GIVEN PASSAGE »

Wednesday 11 April 2012

Peacock Flounder

Image: nashworld via Flickr
How can a fish gone so horribly wrong do so remarkably well?

The Peacock Flounder is one of those fish who finally prove that good looks is totally optional.

Sure you got your baby faced dolphins, your streamlined swordfish and your impressive sharks, but lying on the floor beneath them all is something that appears to have lost a battle with a gigantic shoe.

It goes by the name Bothus mancus, Peacock Flounder and most fun of all, Flowery Flounder. Flowery Flounder! The flat, Flowery Flounder flops and flails on the floor. How flippant!

Image: HorsePunchKid via Flickr
I'm guessing they get both of their common names from the blue spots which look a bit like flowers and perhaps like the blue eyes on peacock feathers.

The thing is, you'd be hard pressed to actually see those blue spots (but hopefully not as hard pressed as they are). Peacock Flounders are the complete opposite of peacocks and flowers. This is no exhibitionist, this is the chameleon of the fish world.

SOURCE MATERIAL »
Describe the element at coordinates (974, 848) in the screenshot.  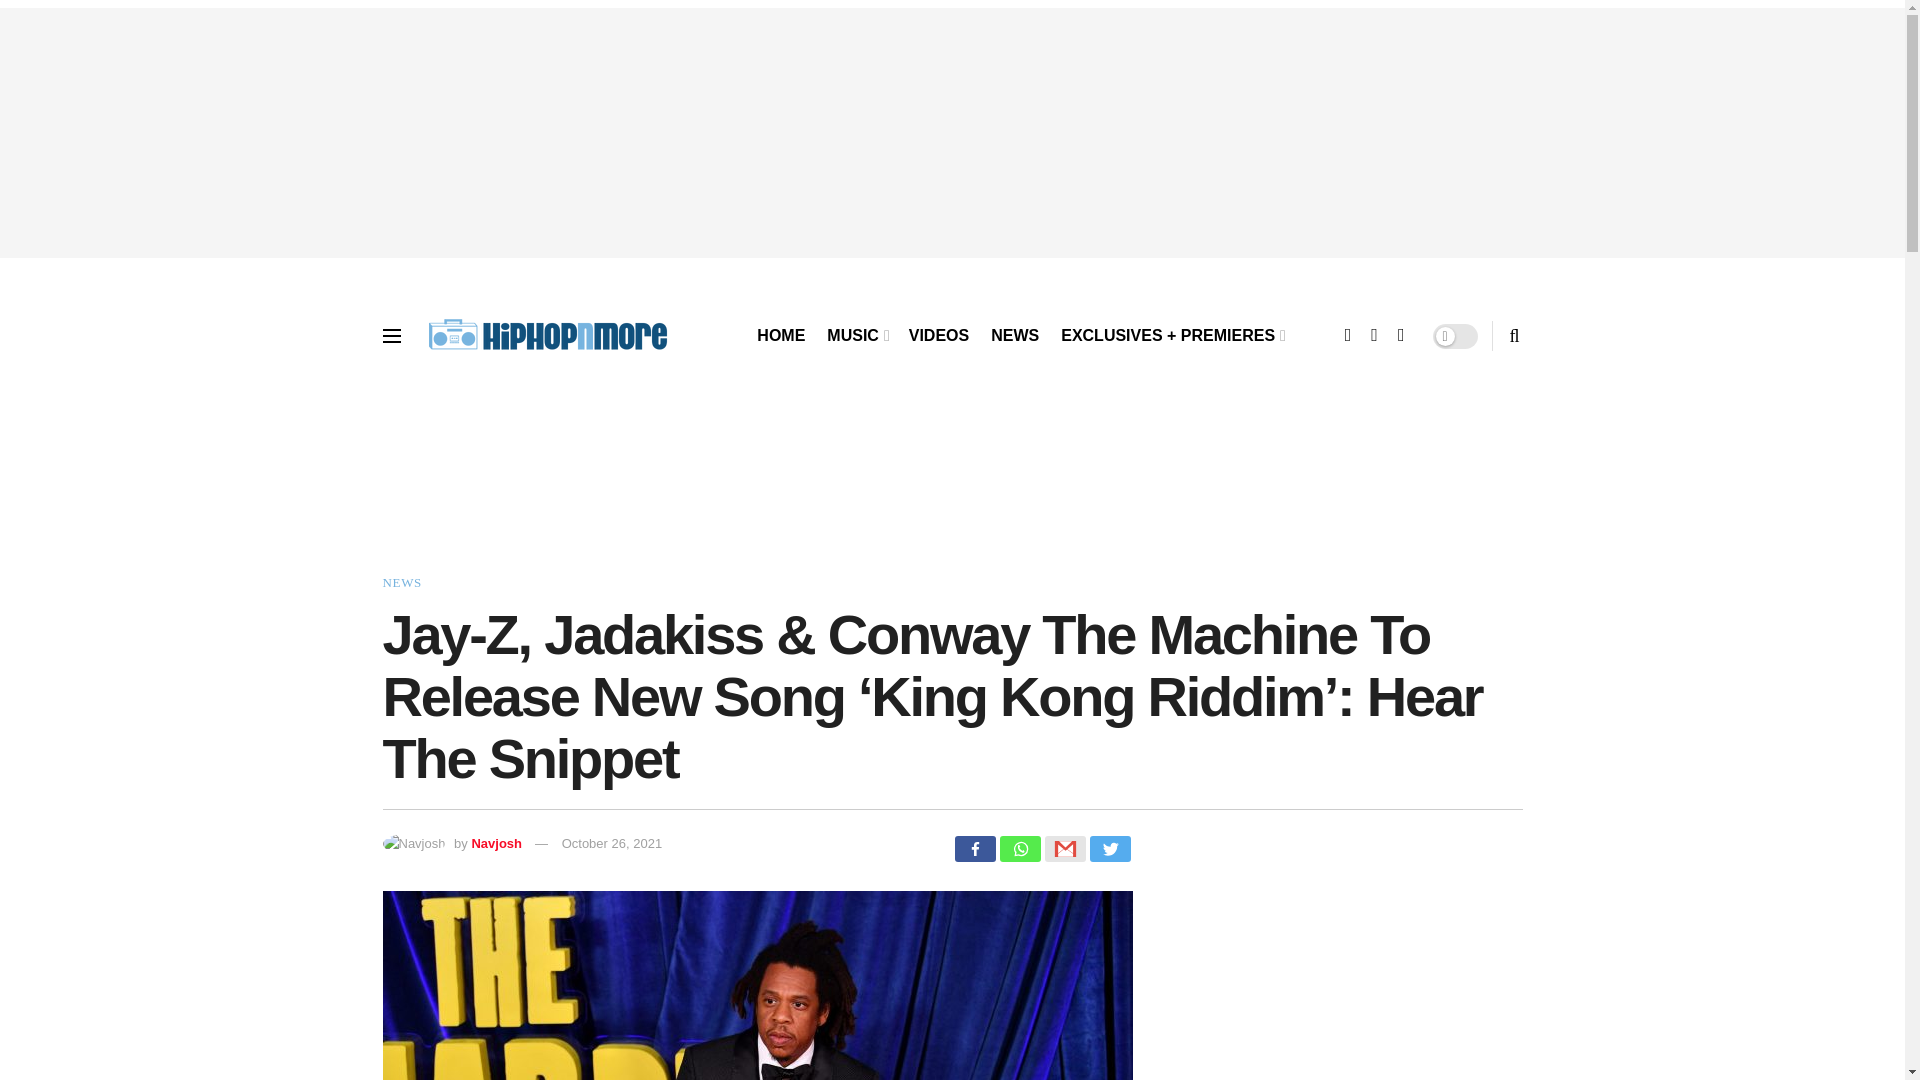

TASK REQUIREMENTS »
[A] In the Peacock Flounder text, restate the paragraph beginning "The thing is, you'd be hard pressed" as a short bulleted list that keeps its main facts.
[B] According to the Peacock Flounder text, what is the fish's scientific name?
[C] Write the next few sentences of the Peacock Flounder text, starting right after its final sentence and keeping its tone.

TASK-BY-TASK OUTPUTS »
[A]
- The flounder's blue spots are hard to actually see.
- Peacock Flounders are the complete opposite of peacocks and flowers.
- The fish is no exhibitionist but the chameleon of the fish world.

[B] Bothus mancus.

[C]
Image: zatiqs via Flickr
The first thing you'll notice is just how much work it takes to notice them. Despite a length of up to 45 cm (18 in), Peacock Flounders are able to disappear into the surrounding sand or rock of their shallow, Indo-Pacific home. They do it with their naturally spotted, speckled and mottled patterns, but they can also change colour in seconds to fully blend in. Going from vibrant blues to light, sandy hues is no problem, and they can even get different parts of their body to be different colours.

Their ambition is such that they will even have a go at disappearing into a chessboard! With those black squares, it's clear how the Peacock Flounder looks around to imagine the pattern beneath their own body. And they're really good at it, too!


Another aid to going unseen is that they are amazingly flat, but in completely the wrong way. They're lying down on their right side with both eyes on their left side. This is appalling! Baby flounders look like normal fish but their right eye has to move up to the other side of their face as they grow up. And to think that people complain of being confused when they were teenagers! At least you roughly knew where your eyes were pointing. Even if some other bits were a little more wayward.

Image: Wikimedia
The closely related Bothus lunatus.
Almost exactly the same, only from the Atlantic.

And those peepers don't get out of the chameleon comparison either. They bulge out of the head and can move independently of each other. Peacock Flounders can look forward and backward all at once. This is good stuff for checking out the colours are required for camouflage.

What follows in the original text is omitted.